— WHAT YOU ARE ASKED TO DO —
Copy out the rows below, starting with the line that contains "Remove the MusiQ_consider" and ending with the line that contains "Action: [942, 1139]", including both of those lines, with every character unchanged.

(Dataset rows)
.....

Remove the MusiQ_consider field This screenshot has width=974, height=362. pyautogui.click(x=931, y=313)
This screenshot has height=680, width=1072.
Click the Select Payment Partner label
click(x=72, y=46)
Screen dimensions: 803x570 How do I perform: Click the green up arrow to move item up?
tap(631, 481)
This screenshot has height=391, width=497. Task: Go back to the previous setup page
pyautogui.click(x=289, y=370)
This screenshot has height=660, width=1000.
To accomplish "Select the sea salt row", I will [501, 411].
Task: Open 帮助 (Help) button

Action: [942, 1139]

.....

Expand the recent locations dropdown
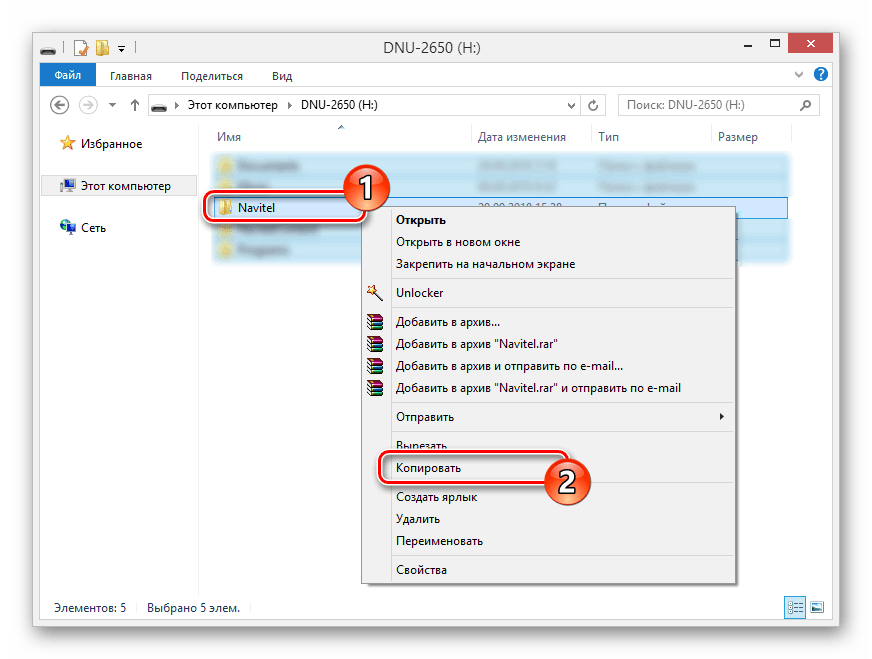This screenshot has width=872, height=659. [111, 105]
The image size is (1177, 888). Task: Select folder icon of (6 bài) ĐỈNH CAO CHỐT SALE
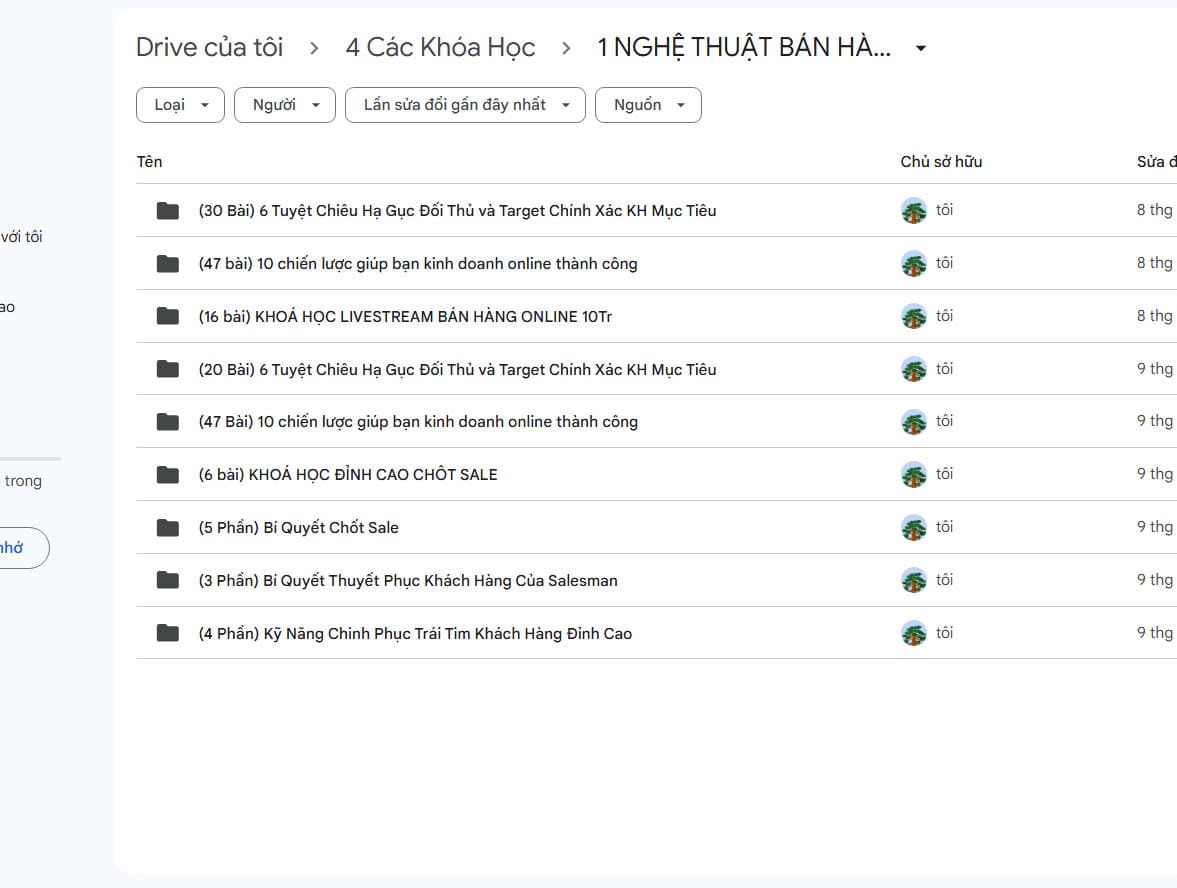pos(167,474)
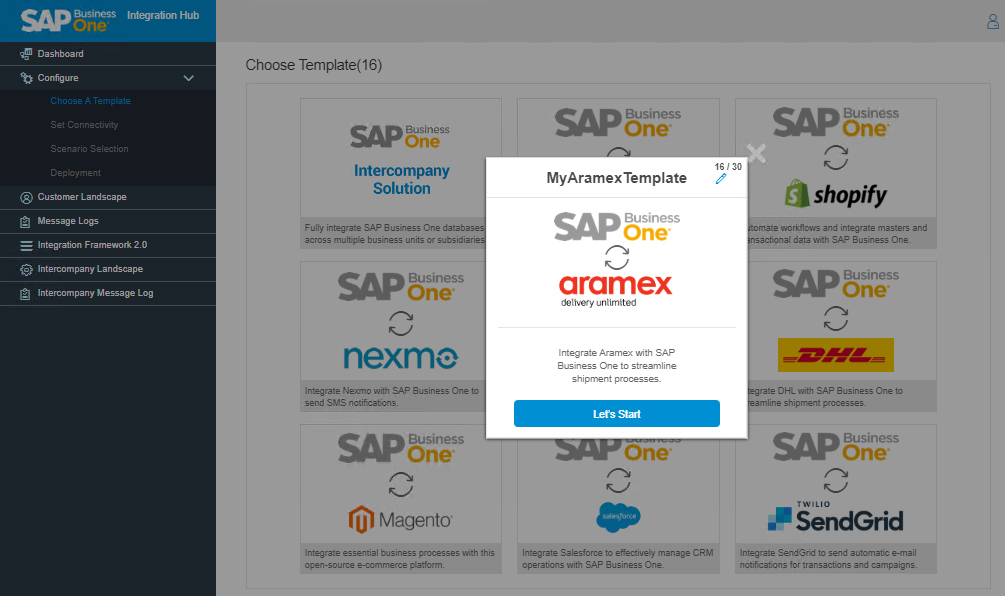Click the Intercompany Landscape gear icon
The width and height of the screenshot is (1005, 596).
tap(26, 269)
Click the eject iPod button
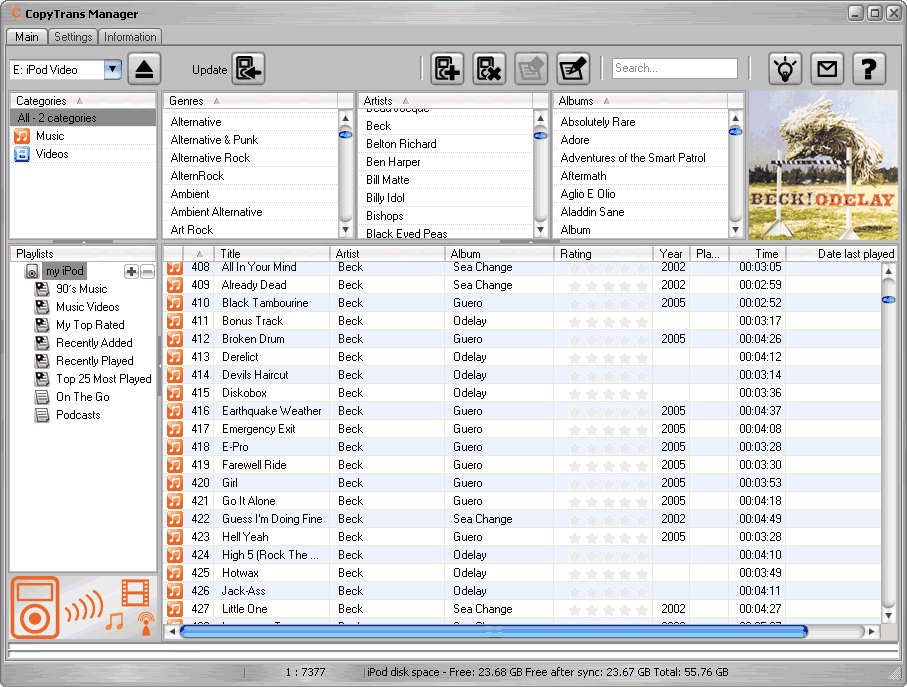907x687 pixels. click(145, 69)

.....

— FINAL RESULT —
Remove the MusiQ_consider field This screenshot has width=974, height=362. pyautogui.click(x=931, y=313)
This screenshot has height=680, width=1072.
Click the Select Payment Partner label
click(x=72, y=46)
Screen dimensions: 803x570 How do I perform: Click the green up arrow to move item up?
tap(631, 481)
This screenshot has height=391, width=497. Task: Go back to the previous setup page
pyautogui.click(x=289, y=370)
This screenshot has height=660, width=1000.
To accomplish "Select the sea salt row", I will [501, 411].
Task: Open 帮助 (Help) button

Action: [942, 1139]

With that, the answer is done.